Tuesday, 15 October 2024

Anti-Duhring, Introduction, I – General - Part 4 of 17

In fact, because the working-class has failed, in the intervening period, to establish control over its socialised capital – itself a function of its political leadership being dominated by the ideology of petty-bourgeois and bourgeois nationalism, and social-democratic statism and liberal welfarism – other than for its cooperatives, a further development, and complication has arisen. The ruling-class has become a global class of speculators. It owns its wealth, not in the form of real industrial capital, but in the form of fictitious capital (shares, bonds, and their derivatives) The link to the industrial capital of any one nation state, no longer exists. It is only the dwarfish capital of the petty-bourgeoisie, the relics of private capital, that remains tied to the nation state, and looks to it for protection, hence the drive for Brexit and other similar petty-bourgeois, nationalist equivalents, elsewhere.

An American money-lending capitalist/speculator can own the shares of a Japanese, German, British or Chinese company, or the bonds of such companies or governments, with equal facility. A Russian money-lending capitalist/speculator, likewise, may own the shares or bonds of Microsoft, Fujitsu or Siemens, as well as the bonds issued by the US, British or Japanese states. In fact, they will always tend to do so, buying those share and bonds they gamble will provide the greatest total return (change in asset price together with interest/dividends).

The global ruling class is a footloose class of money-lenders/speculators, with homes across the globe, able to move to wherever best suits their immediate needs, just as the Internet and electronic financial markets enables them, at the press of a key, to sell shares and bonds in Tokyo and buy them in Toronto.
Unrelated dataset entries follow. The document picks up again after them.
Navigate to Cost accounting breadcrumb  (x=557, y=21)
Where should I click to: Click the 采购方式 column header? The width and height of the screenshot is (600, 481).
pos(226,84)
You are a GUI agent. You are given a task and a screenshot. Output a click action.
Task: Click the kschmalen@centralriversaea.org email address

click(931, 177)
The private industrial capitalists of the 19th century, today, are a relic, existing only in the form of the petty-bourgeoisie, and small private capitalists. They are still large in number, about 5 million small capitals, or about 15 million people, in Britain, for example, giving rise to the small business myth, but they are weak and subordinate in economic and social power.

The significance, however, of this petty-bourgeois relic is precisely in its numbers, and the consequence of that in bourgeois elections. From the 1980's onwards, it was able to capture conservative, social-democratic parties such as the Conservatives in Britain, or Republicans in the US. It pursued a petty-bourgeois, nationalist agenda, quite at odds with the interests of imperialism (large scale, socialised industrial capital), for example, manifest in Brexit, and the protectionist policies of Trump et al.
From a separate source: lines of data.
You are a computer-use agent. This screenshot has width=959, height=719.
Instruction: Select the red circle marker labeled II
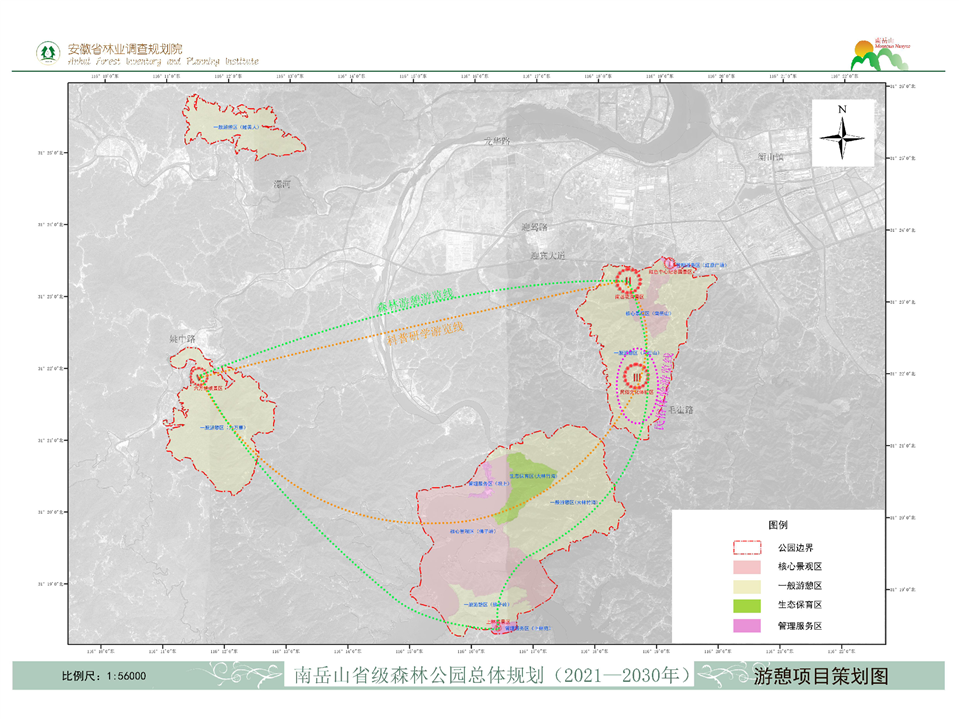coord(629,280)
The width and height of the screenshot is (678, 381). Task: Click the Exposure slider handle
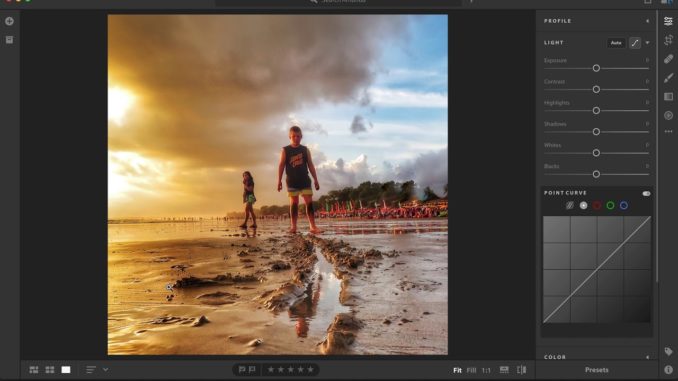(x=596, y=68)
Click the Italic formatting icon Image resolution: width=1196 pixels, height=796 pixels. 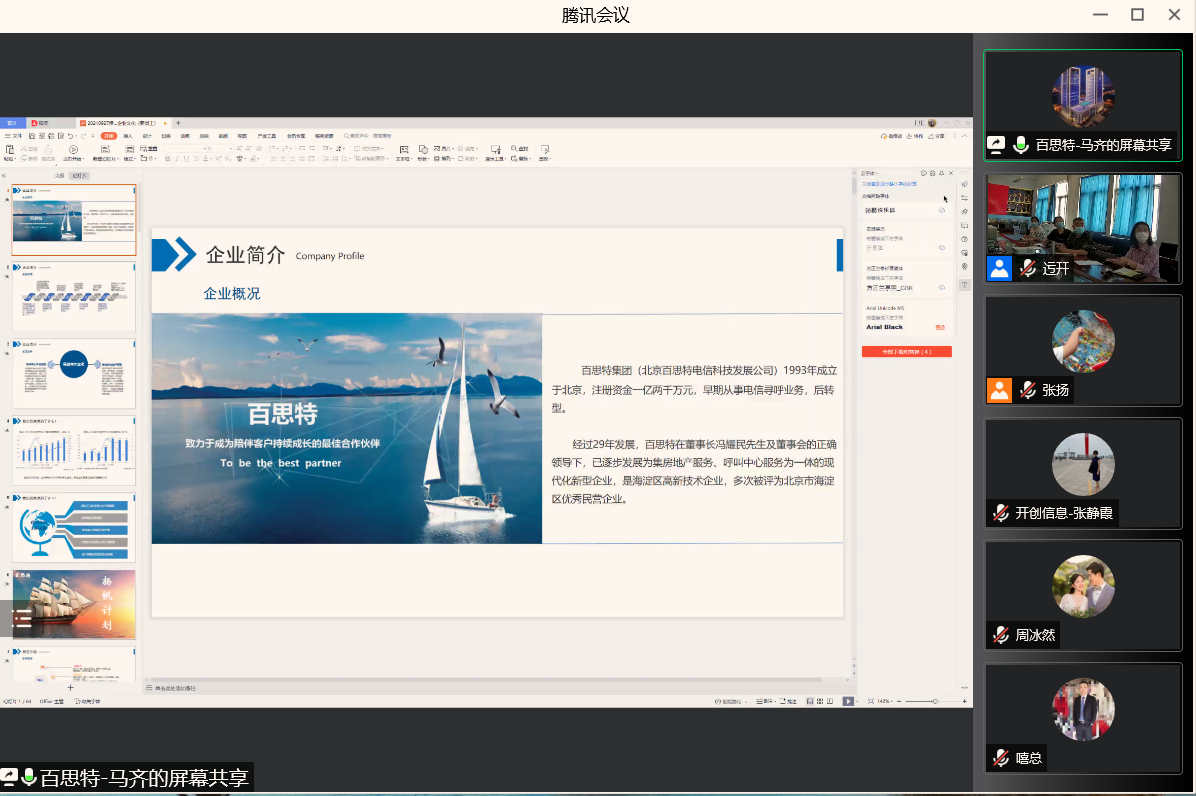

The global ruling class had an indirect interest in a further development of globalisation, the abolition of nation states, and their outmoded borders, because that reduced costs, speeded the turnover of capital, and so on, which boosted realised profits, out of which their interest/dividends were paid. But, they are tiny in number, and so their electoral power is non-existent. They rely, instead, on their control of property, and of the state, so that the continued development of globalisation, of the further integration, for example, of the EU, as a political entity, i.e. state, is accompanied by bureaucratic methods, over the heads of voters, which further antagonises the petty-bourgeoisie, and those social layers influenced by, and associated with it that sought a reactionary solution in the utopia of the nation state, of national self-determination, national independence, “taking back control”, and other such delusions.

What is worse is that the political leadership of the working-class became the conduit of these reactionary, petty-bourgeois nationalist ideas into the labour movement, also. Marx and Engels had propounded the principle that the workers have no country. Lenin, and the Marxists of the early 20th century continued that concept of international socialism, stating that they fought not for national self-determination, but for the self-determination of the workers of all nations, breaking down all national borders, and forging the greatest possible unity of workers across the globe, against their common enemy, the global ruling class.